◆ Required task ◆
Count the lines in the records below that contain the string "pixels", treating uppercase and lowercase as different. State only the number.

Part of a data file
....

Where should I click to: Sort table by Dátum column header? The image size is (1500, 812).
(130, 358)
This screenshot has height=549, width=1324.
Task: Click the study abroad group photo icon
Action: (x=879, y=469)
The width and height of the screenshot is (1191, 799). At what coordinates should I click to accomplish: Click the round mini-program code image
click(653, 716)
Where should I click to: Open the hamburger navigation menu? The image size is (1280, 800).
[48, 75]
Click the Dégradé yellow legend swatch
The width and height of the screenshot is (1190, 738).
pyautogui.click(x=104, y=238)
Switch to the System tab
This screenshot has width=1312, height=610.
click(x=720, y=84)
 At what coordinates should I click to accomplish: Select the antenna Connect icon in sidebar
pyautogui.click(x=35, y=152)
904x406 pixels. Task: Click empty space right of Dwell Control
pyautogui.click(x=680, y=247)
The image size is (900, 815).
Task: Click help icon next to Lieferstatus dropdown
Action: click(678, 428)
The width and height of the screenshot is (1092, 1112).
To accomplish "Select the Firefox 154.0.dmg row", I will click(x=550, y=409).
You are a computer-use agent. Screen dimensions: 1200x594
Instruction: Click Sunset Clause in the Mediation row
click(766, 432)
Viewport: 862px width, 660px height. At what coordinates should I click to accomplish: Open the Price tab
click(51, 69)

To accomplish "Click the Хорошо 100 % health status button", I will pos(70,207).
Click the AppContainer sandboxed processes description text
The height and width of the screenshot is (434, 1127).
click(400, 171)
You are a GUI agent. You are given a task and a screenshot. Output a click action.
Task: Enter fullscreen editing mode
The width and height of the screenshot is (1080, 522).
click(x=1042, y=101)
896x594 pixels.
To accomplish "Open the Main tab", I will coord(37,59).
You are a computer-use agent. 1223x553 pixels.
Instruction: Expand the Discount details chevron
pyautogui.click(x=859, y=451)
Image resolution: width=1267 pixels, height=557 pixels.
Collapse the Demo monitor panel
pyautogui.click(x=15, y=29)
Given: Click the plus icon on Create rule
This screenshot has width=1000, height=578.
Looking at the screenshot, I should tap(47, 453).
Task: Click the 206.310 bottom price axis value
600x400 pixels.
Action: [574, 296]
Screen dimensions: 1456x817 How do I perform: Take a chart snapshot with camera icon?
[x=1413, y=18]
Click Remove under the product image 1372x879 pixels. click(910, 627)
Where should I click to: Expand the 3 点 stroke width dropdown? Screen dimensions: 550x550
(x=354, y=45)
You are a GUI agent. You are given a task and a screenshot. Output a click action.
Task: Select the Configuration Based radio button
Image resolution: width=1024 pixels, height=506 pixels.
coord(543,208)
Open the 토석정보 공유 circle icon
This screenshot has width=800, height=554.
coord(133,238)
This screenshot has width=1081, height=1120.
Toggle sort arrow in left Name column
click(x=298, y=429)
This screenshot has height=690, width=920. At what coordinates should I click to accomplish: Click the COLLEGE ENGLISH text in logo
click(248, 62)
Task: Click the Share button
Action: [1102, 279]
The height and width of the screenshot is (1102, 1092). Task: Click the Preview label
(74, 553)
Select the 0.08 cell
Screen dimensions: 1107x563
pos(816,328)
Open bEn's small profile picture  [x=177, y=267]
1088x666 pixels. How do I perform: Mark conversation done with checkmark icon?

....

◆ Response to the exercise ◆
8